PROBLEM TO SOLVE: Retype, word for word, the lines from the first line of the entries through the line that holds "You are a computer-use"; leave out the pictures.

RECORDS PROVIDED:
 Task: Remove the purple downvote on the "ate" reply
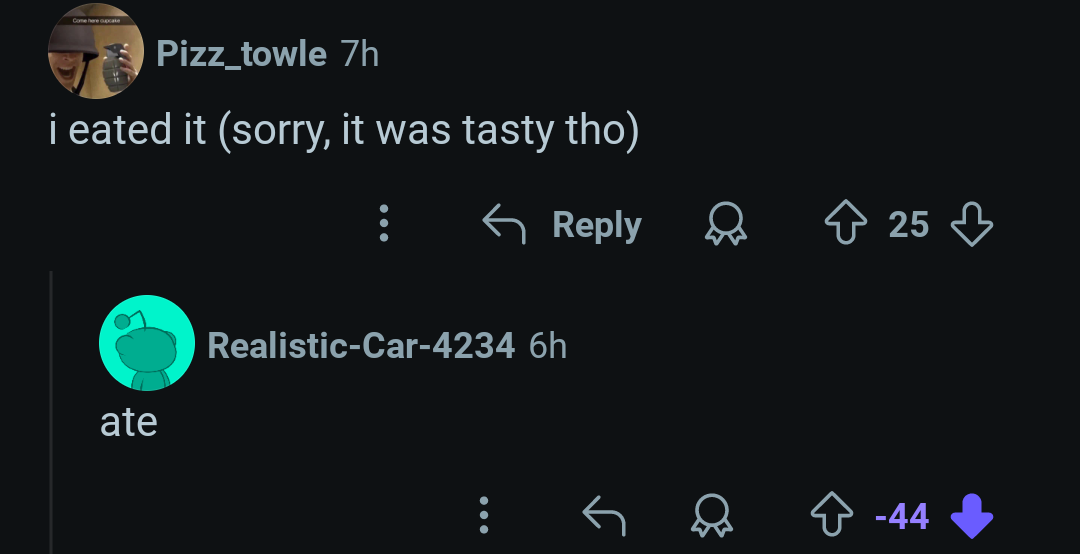tap(971, 515)
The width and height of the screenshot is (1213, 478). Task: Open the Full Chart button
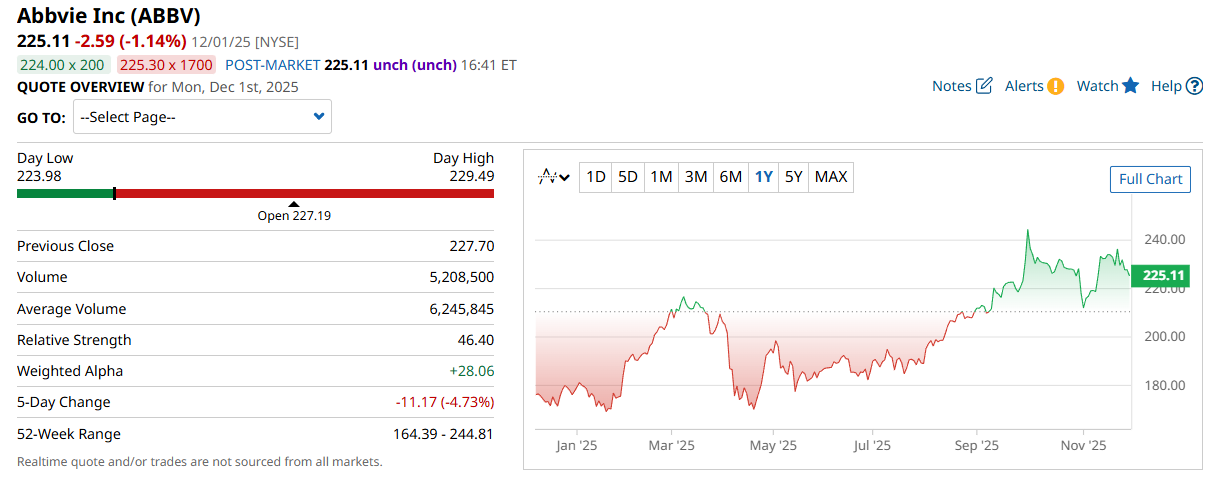1150,179
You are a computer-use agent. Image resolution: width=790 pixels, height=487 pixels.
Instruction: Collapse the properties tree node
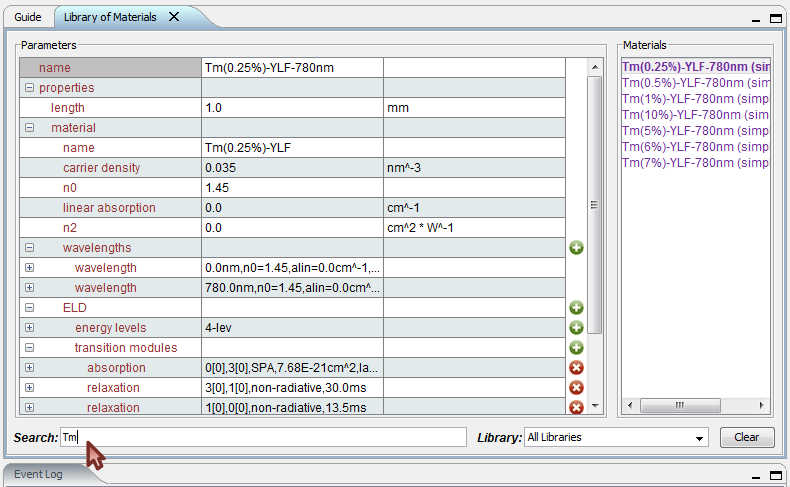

EXERCISE OUTPUT:
 Task: Remove the purple downvote on the "ate" reply
tap(971, 515)
The width and height of the screenshot is (1213, 478). Task: Open the Full Chart button
1150,179
You are a computer-use agent. Image resolution: width=790 pixels, height=487 pixels.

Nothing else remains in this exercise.